O senador e candidato à Presidência Flávio Bolsonaro (PL) criticou o reajuste do Bolsa Família anunciado pelo presidente Luiz Inácio Lula da Silva (PT) nesta quinta-feira (17). Durante um ato de campanha em Vitória da Conquista, na Bahia, Flávio classificou a medida como um “ato de desespero” e questionou o anúncio realizado a poucos dias do primeiro turno das eleições.
O governo federal anunciou que o valor mínimo do Bolsa Família passará de R$ 600 para R$ 691. O benefício médio também será reajustado, de R$ 675 para R$ 777. Os novos valores começam a ser pagos em outubro. Segundo o governo, o reajuste de 15,17% busca recompor o poder de compra dos beneficiários com base na inflação medida pelo INPC.
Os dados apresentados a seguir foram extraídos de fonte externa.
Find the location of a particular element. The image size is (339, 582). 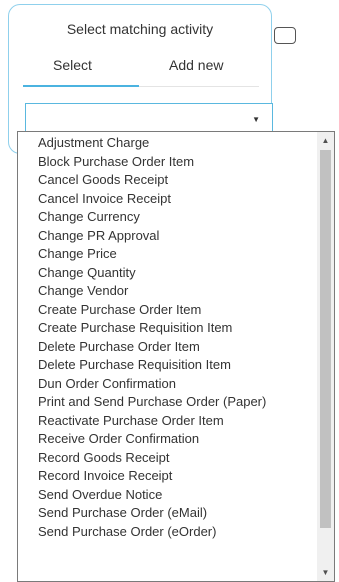

tab-select: Select is located at coordinates (72, 65).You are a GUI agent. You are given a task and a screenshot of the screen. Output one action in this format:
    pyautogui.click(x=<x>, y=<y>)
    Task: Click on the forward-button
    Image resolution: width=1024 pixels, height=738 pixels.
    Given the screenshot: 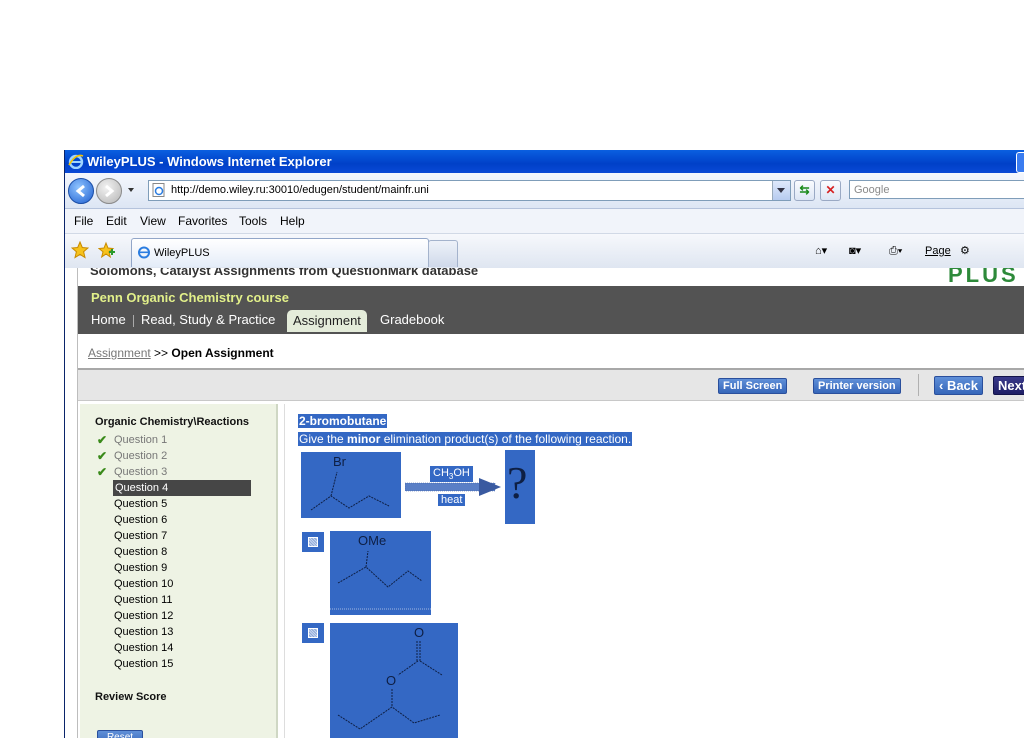 What is the action you would take?
    pyautogui.click(x=109, y=191)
Durante o discurso, Flávio afirmou que a medida seria uma tentativa de obter vantagem política antes da votação. O candidato também comparou o reajuste à promessa de aumento do poder de compra associada à “picanha” feita por Lula em campanhas anteriores.
“Não caiam em mais uma falsa promessa da picanha porque o Lula, num ato de desespero, acabou de fazer um decreto”, declarou Flávio. Ele também afirmou que pretende recorrer à Justiça Eleitoral contra o reajuste.
A crítica ocorre após o governo anunciar a medida 17 dias antes do primeiro turno. O novo valor mínimo, entretanto, só começa a ser pago aos beneficiários em outubro, durante o período eleitoral.
O questionamento também chegou ao Tribunal Superior Eleitoral (TSE). Uma ação apresentada pelo deputado Zé Trovão (PL-SC), que buscava suspender o reajuste, foi rejeitada pelo ministro André Mendonça. Segundo informações divulgadas sobre a decisão, o ministro não chegou a analisar o mérito da alegação, pois considerou que o parlamentar não tinha legitimidade para apresentar aquele tipo de ação na instância eleitoral.
Além de Flávio, o coordenador político de sua campanha, senador Rogério Marinho (PL-RN), também criticou o reajuste. Marinho afirmou que o governo estaria dando recursos “com uma mão” e retirando “com as duas”, citando impostos, juros e inflação como argumentos contra a política econômica do governo.
Flávio Bolsonaro afirmou ainda que, caso seja eleito, pretende manter o Bolsa Família. Segundo ele, o programa deve continuar atendendo quem necessita do benefício, mas também deve ser acompanhado de medidas voltadas à inserção dos beneficiários no mercado de trabalho.